以下の関数を使って、関数の呼び出し元についての情報を得ることができる。

__builtin_return_address (level)

この関数は、現在の関数か、あるいはその呼び出し元関数のどれか一つの 戻りアドレスを返す。 引数 level は、呼び出しスタックを走査すべきフレーム数である。 この値が 0 であれば、現在の関数の戻りアドレスを返す。 この値が 1 であれば、現在の関数の呼び出し元の戻りを返す。 以下同様。

引数 level は整数定数でなければならない。

機種によっては、現在の関数以外の関数の戻りアドレスを決定することが 不可能な場合がある。 そういう場合や、スタックの頂点に達したときは、この関数は 0 を 返す。

この関数は、ゼロ以外の引数をつけてデバッグ用にのみ使うべきである。

__builtin_frame_address (level)

この関数は __builtin_return_address に似ているが、 関数の戻りアドレスではなく、関数フレームのアドレスを返す。 __builtin_frame_address を引数値を 0 として 呼び出すと、現在の関数のフレームアドレスを返す。 1 を引数値とすると、現在の関数の呼び出し元関数のフレームアドレスを 返す。以下同様。

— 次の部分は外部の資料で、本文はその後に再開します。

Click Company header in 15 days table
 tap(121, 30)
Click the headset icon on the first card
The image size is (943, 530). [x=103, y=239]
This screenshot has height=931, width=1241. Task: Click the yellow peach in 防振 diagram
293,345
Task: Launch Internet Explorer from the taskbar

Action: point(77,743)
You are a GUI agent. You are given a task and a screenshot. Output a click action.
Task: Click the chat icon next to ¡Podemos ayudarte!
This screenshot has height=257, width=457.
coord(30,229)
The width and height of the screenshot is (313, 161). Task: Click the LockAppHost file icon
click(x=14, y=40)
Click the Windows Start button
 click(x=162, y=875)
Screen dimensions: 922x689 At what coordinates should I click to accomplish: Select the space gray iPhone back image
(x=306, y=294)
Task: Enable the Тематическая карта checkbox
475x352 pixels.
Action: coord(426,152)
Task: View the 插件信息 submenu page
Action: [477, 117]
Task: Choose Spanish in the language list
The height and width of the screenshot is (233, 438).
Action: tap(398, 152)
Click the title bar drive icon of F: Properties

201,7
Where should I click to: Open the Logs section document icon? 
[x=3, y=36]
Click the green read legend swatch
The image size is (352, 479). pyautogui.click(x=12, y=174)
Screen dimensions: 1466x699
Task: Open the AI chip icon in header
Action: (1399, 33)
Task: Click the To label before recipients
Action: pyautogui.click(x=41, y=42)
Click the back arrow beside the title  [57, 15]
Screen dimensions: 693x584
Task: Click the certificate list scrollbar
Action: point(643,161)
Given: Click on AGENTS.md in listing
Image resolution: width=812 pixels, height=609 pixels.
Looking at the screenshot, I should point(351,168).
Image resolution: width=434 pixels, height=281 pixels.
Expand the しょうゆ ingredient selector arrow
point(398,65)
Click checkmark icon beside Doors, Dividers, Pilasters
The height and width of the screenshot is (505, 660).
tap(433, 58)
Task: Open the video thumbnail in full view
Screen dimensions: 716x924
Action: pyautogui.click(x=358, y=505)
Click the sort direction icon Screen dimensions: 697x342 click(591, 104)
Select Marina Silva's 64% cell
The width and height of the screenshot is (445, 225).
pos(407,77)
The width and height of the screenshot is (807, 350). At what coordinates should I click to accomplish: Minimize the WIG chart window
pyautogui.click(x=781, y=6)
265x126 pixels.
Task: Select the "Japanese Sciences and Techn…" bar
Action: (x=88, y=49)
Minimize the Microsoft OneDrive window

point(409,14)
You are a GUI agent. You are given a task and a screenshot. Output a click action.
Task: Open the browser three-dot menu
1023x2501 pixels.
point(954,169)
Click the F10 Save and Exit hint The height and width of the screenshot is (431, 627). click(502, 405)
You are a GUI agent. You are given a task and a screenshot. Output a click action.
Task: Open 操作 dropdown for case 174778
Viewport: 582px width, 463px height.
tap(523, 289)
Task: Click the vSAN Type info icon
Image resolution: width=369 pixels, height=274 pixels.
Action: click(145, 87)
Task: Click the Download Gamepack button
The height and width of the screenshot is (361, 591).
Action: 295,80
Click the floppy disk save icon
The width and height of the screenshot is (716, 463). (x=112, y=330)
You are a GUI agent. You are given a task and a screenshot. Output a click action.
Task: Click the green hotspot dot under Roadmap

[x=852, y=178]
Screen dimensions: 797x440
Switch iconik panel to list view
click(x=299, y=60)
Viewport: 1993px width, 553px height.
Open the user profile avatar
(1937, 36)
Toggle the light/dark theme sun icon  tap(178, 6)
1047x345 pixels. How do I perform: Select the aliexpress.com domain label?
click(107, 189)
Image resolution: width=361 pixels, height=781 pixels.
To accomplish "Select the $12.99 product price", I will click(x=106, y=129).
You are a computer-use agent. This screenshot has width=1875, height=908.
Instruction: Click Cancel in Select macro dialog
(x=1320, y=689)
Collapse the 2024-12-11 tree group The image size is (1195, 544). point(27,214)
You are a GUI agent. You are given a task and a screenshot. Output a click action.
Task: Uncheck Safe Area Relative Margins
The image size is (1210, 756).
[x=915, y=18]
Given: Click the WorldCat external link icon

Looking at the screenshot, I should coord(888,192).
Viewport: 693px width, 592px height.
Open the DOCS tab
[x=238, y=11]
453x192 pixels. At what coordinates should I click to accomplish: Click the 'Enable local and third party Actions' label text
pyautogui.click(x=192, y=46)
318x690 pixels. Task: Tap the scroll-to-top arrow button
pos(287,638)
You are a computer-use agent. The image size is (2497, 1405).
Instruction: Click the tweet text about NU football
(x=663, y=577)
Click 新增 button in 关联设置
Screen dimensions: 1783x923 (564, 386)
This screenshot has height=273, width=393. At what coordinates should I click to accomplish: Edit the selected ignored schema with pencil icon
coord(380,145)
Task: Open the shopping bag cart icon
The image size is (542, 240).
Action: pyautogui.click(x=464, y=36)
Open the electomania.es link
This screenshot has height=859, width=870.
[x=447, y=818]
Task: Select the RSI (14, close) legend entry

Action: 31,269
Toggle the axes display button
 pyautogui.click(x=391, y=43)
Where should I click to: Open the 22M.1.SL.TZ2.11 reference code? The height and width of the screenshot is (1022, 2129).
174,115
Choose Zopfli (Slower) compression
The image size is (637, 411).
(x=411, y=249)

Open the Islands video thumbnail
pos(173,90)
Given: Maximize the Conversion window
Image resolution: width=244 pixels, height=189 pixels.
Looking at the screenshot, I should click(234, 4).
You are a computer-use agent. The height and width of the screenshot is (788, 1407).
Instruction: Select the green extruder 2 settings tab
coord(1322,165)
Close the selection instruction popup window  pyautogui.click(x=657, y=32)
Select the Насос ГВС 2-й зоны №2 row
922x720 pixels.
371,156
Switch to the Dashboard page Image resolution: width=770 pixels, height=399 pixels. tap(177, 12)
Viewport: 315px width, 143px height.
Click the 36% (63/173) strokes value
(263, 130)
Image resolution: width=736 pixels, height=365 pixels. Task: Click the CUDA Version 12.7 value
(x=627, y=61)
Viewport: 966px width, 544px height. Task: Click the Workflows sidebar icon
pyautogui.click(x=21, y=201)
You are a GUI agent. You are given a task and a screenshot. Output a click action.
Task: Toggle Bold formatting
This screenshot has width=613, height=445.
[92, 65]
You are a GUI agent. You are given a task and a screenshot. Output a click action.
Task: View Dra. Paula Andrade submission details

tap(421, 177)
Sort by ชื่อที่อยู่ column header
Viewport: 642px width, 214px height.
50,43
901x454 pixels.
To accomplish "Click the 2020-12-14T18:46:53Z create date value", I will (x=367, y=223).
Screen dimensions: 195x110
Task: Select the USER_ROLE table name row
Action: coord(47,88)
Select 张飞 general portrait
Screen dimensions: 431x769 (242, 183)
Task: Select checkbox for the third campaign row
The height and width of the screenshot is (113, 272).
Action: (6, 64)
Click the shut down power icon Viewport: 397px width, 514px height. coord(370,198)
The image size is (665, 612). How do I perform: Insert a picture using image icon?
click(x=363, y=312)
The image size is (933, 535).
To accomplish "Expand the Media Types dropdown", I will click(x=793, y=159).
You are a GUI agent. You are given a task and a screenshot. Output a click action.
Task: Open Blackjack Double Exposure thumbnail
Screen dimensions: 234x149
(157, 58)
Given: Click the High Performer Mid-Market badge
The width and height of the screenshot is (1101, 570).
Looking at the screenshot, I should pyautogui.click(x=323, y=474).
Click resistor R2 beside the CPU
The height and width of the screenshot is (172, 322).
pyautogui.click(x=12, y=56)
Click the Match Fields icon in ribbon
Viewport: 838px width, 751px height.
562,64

フレームは、ローカル変数やセーブされたレジスタを保持するスタック上の 領域である。フレームアドレスは、普通は、その関数によりスタックにプッシュ された先頭のワードのアドレスになる。 しかし、厳密な定義は、プロセッサと呼び出し規約に依存する。 プロセッサにフレームポインタ専用レジスタがあれば、関数はフレームを 一個持ち、__builtin_frame_address は、そのフレームポインタ レジスタの値を返す。

__builtin_return_address についての注意が、この関数についても 同様に当てはまる。